Your body is the same way. After 60-75 minutes of creating heat and contracting muscle fibres, you want the energy that was being expanded outward to redistribute itself back to center. Leaving class in this balanced manner means you're less likely to wind up in a puddle of your own bloody, juices when life throws you an obstacle to overcome, later that day.
I agree it's a dramatic analogy, but trust me when I tell you, it's accurate. You need to finish where you started - in a calm, balanced space. Because the majority of my workouts for the past ten years have ended in savasana, I can feel the difference in my body when they don't. Busting my ass and then running out the door feels odd. It makes me jittery and scattered instead of energized and calmly fueled.
There's also a mental aspect to giving yourself permission to lay motionless in a neutral, relaxed position and rest. By forcing students to take this time, yoga teachers find that you're more likely to do it. I guarantee you if savasana was an "optional" pose, many folks would be out the door faster than a Catholic leaving after communion (I know this because I used to be that Catholic - on the freeway before the candles were extinguished on the altar.)

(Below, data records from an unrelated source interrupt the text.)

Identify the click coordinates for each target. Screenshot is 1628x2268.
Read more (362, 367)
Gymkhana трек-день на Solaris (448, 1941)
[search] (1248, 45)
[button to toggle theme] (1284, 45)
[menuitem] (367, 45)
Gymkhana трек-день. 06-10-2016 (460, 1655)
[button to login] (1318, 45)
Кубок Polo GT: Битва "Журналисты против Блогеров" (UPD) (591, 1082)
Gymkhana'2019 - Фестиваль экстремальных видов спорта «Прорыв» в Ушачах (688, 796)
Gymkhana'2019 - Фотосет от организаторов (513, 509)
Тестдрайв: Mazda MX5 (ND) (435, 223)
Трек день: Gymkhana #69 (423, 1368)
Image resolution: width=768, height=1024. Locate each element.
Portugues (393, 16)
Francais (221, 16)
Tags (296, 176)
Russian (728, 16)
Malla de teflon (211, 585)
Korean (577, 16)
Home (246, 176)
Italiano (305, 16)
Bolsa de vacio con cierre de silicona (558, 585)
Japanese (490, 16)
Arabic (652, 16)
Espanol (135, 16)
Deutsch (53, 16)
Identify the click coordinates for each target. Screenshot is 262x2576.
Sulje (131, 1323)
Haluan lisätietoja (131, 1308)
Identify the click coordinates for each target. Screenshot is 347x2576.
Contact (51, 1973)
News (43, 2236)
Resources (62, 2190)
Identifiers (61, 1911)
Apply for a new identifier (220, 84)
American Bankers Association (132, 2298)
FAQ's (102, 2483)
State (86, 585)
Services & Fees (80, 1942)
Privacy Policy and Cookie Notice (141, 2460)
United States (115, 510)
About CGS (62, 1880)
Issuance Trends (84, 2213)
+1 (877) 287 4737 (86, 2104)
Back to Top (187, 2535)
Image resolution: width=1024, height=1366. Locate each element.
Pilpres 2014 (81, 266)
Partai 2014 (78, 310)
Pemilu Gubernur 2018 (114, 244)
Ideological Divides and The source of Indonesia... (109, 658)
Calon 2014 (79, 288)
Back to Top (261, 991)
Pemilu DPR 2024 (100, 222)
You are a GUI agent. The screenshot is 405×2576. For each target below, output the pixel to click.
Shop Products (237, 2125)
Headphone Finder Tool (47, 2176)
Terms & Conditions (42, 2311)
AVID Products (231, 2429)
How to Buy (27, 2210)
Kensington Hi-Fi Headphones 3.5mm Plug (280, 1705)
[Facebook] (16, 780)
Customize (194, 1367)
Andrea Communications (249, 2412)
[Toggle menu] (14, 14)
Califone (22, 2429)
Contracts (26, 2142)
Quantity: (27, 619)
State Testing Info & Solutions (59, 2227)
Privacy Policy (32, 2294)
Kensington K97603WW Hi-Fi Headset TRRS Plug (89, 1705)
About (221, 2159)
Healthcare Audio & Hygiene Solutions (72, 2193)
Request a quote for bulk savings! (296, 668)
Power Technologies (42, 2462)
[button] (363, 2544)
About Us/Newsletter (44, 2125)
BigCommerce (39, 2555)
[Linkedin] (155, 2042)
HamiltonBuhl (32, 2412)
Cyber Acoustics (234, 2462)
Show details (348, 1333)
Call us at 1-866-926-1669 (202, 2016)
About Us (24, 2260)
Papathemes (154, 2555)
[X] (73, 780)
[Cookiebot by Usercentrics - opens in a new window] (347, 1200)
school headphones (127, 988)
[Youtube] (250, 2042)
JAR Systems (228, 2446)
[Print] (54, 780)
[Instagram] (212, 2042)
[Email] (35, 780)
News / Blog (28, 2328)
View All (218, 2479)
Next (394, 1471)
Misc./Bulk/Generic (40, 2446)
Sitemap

A few weeks ago I was teaching the Sunday Gentle Good Cause class at Sol. We started on our backs and when I got people moving during the warm up, I noticed a gal in the back corner that stayed on her back. I thought she needed a few extra minutes of centering. It turned out that she needed an entire 75 minutes of savasana and so she rocked corpse pose for the entire class.
I was so impressed by her commitment to the pose. She didn't snore. She didn't roll onto her side and use the pose as an excuse to catch a few Zs. She simply lay supine in a neutral position, changing her legs occasionally and allowed her body to rest, relax and rejuvenate.
After class I saw her rolling up her mat and she didn't look groggy or tired. She looked fortified and renewed. I wanted to congratulate her but she slipped out before I could pull her aside. Hopefully she'll read this post and understand my admiration. It takes a lot of guts to stay in savasana or balasana for that matter, for an extended period of time. I wish more students would try it.
Understand that you can yogafy anything by taking the principles from class and applying them to your activities of daily living. You can yogafy your marriage, friendships, work environment, diet or daily commute. It just takes some time, trial and error and voila - you can yogically make over any aspect of your life.
Just make sure to fully yogafy your yoga class experiences as well, by listening to your body, modifying the asana and most importantly using savasana to your advantage each and every time you practice with us.